» EXERCISE: Reproduce all the items below, changing each "Where should I click to" to "Where do I click to" and leaving everything else untouched.

» SOURCE DATA:

━━━━━━━━━━━━━━━━━━━━━━━━━━━━━━

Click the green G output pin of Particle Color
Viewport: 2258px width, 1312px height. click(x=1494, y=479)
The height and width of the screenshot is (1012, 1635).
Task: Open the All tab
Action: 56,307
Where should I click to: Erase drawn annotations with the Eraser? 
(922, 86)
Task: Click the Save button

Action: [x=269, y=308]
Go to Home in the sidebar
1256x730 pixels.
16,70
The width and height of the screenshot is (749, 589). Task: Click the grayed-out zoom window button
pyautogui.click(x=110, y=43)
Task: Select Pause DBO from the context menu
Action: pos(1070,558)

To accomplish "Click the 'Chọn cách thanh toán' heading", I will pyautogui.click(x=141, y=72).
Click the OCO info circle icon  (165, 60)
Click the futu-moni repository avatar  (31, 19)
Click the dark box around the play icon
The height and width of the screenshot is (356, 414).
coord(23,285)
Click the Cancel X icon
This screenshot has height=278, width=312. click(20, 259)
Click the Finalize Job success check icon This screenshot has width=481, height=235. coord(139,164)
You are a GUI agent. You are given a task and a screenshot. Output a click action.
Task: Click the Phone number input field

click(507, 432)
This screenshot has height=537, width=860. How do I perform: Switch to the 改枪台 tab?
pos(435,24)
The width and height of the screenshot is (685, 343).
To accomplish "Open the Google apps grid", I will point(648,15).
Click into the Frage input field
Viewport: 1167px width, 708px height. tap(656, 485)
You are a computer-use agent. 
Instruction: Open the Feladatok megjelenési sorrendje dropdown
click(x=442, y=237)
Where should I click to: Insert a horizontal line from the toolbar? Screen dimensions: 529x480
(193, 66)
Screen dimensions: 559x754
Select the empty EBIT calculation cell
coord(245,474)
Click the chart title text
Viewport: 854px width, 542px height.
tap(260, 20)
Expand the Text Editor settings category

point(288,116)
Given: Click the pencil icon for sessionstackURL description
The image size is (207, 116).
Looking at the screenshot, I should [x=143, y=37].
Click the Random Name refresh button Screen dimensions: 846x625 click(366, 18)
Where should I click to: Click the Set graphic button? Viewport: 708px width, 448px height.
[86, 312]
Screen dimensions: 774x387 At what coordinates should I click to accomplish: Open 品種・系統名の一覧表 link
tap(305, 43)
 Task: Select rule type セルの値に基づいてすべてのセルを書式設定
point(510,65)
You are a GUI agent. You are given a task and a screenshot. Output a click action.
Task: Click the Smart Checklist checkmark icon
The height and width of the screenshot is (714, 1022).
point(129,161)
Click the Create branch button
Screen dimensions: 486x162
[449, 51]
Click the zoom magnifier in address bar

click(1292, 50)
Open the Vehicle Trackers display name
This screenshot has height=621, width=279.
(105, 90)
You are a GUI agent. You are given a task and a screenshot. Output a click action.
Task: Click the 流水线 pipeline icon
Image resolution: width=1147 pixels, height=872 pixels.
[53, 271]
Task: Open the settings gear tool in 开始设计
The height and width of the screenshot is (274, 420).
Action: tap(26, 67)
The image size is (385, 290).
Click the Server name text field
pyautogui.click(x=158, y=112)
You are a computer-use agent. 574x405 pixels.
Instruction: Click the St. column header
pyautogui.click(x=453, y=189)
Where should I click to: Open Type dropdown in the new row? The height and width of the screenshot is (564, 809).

━━━━━━━━━━━━━━━━━━━━━━━━━━━━━━

» THE OUTPUT:
Click the green G output pin of Particle Color
Viewport: 2258px width, 1312px height. click(x=1494, y=479)
The height and width of the screenshot is (1012, 1635).
Task: Open the All tab
Action: 56,307
Where do I click to: Erase drawn annotations with the Eraser? 
(922, 86)
Task: Click the Save button

Action: [x=269, y=308]
Go to Home in the sidebar
1256x730 pixels.
16,70
The width and height of the screenshot is (749, 589). Task: Click the grayed-out zoom window button
pyautogui.click(x=110, y=43)
Task: Select Pause DBO from the context menu
Action: pos(1070,558)

To accomplish "Click the 'Chọn cách thanh toán' heading", I will pyautogui.click(x=141, y=72).
Click the OCO info circle icon  (165, 60)
Click the futu-moni repository avatar  (31, 19)
Click the dark box around the play icon
The height and width of the screenshot is (356, 414).
coord(23,285)
Click the Cancel X icon
This screenshot has height=278, width=312. click(20, 259)
Click the Finalize Job success check icon This screenshot has width=481, height=235. coord(139,164)
You are a GUI agent. You are given a task and a screenshot. Output a click action.
Task: Click the Phone number input field

click(507, 432)
This screenshot has height=537, width=860. How do I perform: Switch to the 改枪台 tab?
pos(435,24)
The width and height of the screenshot is (685, 343).
To accomplish "Open the Google apps grid", I will point(648,15).
Click into the Frage input field
Viewport: 1167px width, 708px height. tap(656, 485)
You are a computer-use agent. 
Instruction: Open the Feladatok megjelenési sorrendje dropdown
click(x=442, y=237)
Where do I click to: Insert a horizontal line from the toolbar? Screen dimensions: 529x480
(193, 66)
Screen dimensions: 559x754
Select the empty EBIT calculation cell
coord(245,474)
Click the chart title text
Viewport: 854px width, 542px height.
tap(260, 20)
Expand the Text Editor settings category

point(288,116)
Given: Click the pencil icon for sessionstackURL description
The image size is (207, 116).
Looking at the screenshot, I should [x=143, y=37].
Click the Random Name refresh button Screen dimensions: 846x625 click(366, 18)
Where do I click to: Click the Set graphic button? Viewport: 708px width, 448px height.
[86, 312]
Screen dimensions: 774x387 At what coordinates should I click to accomplish: Open 品種・系統名の一覧表 link
tap(305, 43)
 Task: Select rule type セルの値に基づいてすべてのセルを書式設定
point(510,65)
You are a GUI agent. You are given a task and a screenshot. Output a click action.
Task: Click the Smart Checklist checkmark icon
The height and width of the screenshot is (714, 1022).
point(129,161)
Click the Create branch button
Screen dimensions: 486x162
[449, 51]
Click the zoom magnifier in address bar

click(1292, 50)
Open the Vehicle Trackers display name
This screenshot has height=621, width=279.
(105, 90)
You are a GUI agent. You are given a task and a screenshot. Output a click action.
Task: Click the 流水线 pipeline icon
Image resolution: width=1147 pixels, height=872 pixels.
[53, 271]
Task: Open the settings gear tool in 开始设计
The height and width of the screenshot is (274, 420).
Action: tap(26, 67)
The image size is (385, 290).
Click the Server name text field
pyautogui.click(x=158, y=112)
You are a computer-use agent. 574x405 pixels.
Instruction: Click the St. column header
pyautogui.click(x=453, y=189)
Where do I click to: Open Type dropdown in the new row? The height and width of the screenshot is (564, 809).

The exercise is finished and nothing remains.